Le langage paraît ainsi inefficace face à la douleur obsessionnelle : opposition des connecteurs temporels « sans
cesse » et « chaque fois ». Enfin, cette réflexion s’achève sur une séparation totale entre Des Grieux personnage,
représenté par métonymie« mon âme » et Des Grieux narrateur : « j’entreprends de l’exprimer. »

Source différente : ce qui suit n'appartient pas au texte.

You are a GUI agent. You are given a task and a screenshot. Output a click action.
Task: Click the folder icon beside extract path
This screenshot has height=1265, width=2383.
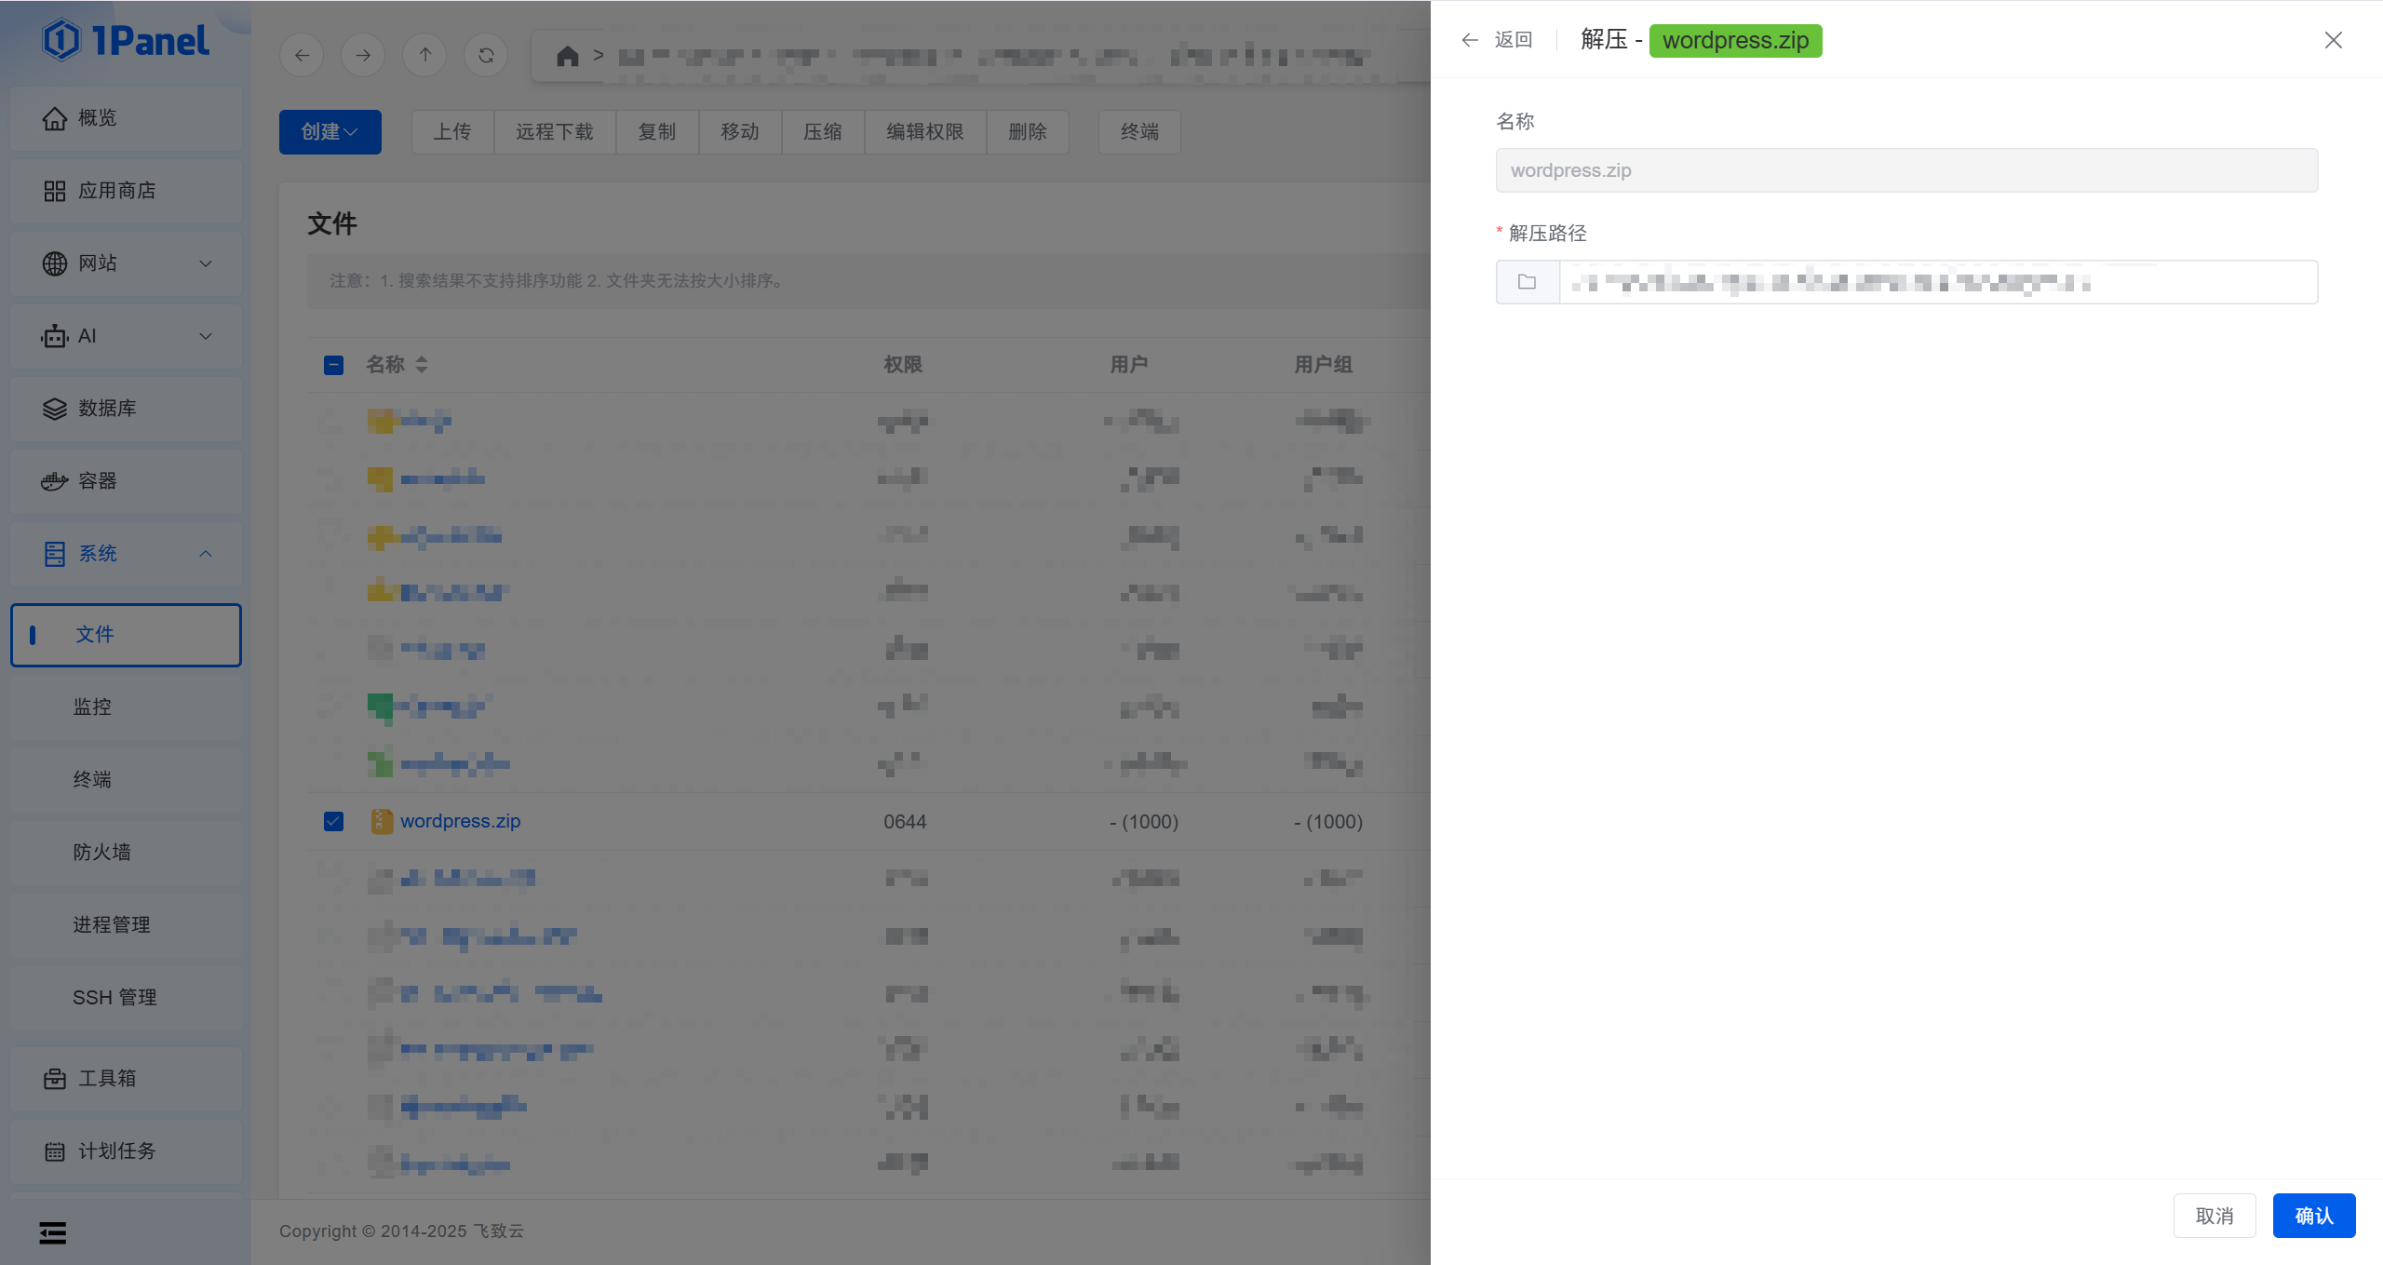(1527, 282)
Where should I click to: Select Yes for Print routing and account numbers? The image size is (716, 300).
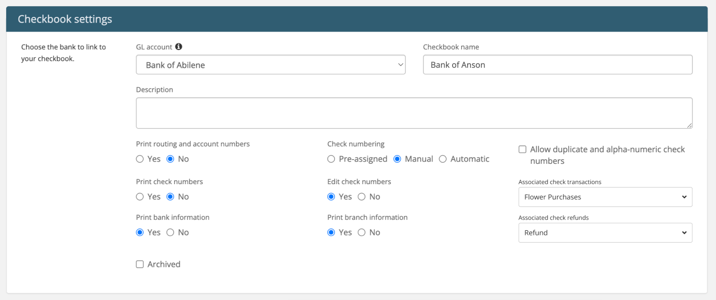coord(140,159)
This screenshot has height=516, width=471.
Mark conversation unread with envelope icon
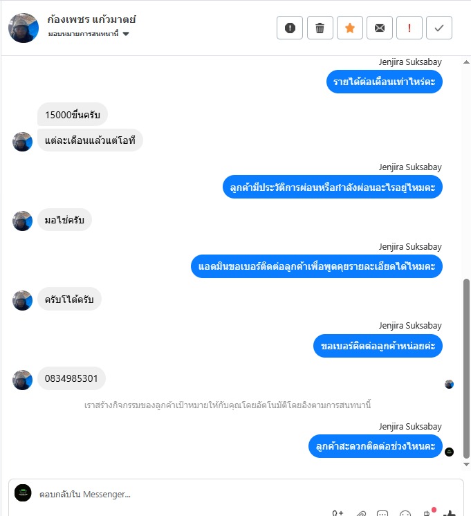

Ce passage consacré à l’expression de la douleur de Des Grieux qui éprouve une difficulté certaine à reformuler un
souvenir pourtant omniprésent dans sa mémoire ajoute une tension pathétique au récit qu’il va entreprendre, celui
de la mort de Manon.

Eléments pour une conclusion :

Dans ce passage relatant les derniers instants partagés par le couple, le narrateur nous livre une image idéalisée de
sa compagne, et peint avec exaltation leur parfaite complémentarité, les gestes suppléants aux paroles comme
autant de preuves d’amour. Ce tableau participe d’une représentation pathétique du couple, et transforme peu à
peu le narrateur en martyre.

Et c’est bien en effet de martyres qu’il s’agit, puisqu’après une vie de corruption les deux amants ont abordé le
nouveau monde comme le terme d’un pèlerinage, durant lequel ont fleuri en chacun des sentiments nouveaux et
purifiés.

L’Abbé Prévost nous propose donc, par-delà la morale de son siècle, un modèle idéal de relation amoureuse, modèle
dont l’exaltation a séduit toute la génération d’auteurs romantiques qui ont suivi.